## Directions for this task
Pick out each line in these entries that contains the string "computer".

-- Data follows --

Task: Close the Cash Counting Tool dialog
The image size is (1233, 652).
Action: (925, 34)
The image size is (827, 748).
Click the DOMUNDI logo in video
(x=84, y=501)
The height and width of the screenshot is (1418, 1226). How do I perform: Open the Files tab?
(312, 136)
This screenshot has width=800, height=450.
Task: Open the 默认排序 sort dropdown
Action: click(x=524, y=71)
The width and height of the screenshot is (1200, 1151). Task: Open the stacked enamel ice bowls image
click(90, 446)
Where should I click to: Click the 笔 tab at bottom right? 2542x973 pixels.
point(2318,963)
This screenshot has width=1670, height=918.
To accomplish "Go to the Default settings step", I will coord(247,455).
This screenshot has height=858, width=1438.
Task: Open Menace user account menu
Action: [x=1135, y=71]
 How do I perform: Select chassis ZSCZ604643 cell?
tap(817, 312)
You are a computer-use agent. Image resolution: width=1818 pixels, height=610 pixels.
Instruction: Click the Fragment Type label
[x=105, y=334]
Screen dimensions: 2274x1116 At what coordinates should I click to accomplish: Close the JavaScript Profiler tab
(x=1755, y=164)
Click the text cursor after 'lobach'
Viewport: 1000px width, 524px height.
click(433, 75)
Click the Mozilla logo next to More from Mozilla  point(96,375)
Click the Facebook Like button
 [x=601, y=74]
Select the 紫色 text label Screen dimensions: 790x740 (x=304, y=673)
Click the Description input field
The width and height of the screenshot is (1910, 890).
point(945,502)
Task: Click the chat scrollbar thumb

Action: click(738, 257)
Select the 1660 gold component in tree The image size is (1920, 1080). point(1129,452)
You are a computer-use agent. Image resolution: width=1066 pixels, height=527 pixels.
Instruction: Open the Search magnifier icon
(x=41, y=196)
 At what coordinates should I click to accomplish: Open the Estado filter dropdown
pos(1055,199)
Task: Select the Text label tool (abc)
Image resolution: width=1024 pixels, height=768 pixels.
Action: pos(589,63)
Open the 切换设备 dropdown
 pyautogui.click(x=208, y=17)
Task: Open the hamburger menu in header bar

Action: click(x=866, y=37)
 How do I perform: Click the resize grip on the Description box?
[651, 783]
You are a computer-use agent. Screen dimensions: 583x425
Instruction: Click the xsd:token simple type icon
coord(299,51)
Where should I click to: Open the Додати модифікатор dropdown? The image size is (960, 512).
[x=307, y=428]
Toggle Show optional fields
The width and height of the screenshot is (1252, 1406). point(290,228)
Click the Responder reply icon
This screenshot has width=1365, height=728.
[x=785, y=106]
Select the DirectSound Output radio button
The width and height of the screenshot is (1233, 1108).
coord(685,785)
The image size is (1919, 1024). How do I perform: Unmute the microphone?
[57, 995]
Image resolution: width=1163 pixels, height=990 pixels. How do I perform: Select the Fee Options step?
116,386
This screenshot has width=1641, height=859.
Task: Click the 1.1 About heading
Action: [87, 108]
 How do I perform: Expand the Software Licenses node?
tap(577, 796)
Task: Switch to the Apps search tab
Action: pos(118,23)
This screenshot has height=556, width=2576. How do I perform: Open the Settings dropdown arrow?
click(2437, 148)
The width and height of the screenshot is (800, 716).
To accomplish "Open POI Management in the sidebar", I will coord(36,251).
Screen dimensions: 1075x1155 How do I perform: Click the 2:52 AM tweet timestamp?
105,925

-- Data concluded --

## Solution for this exercise
You are a computer-use agent. Image resolution: width=1818 pixels, height=610 pixels.
You are a computer-use agent. Image resolution: width=1066 pixels, height=527 pixels.
You are a computer-use agent. Screen dimensions: 583x425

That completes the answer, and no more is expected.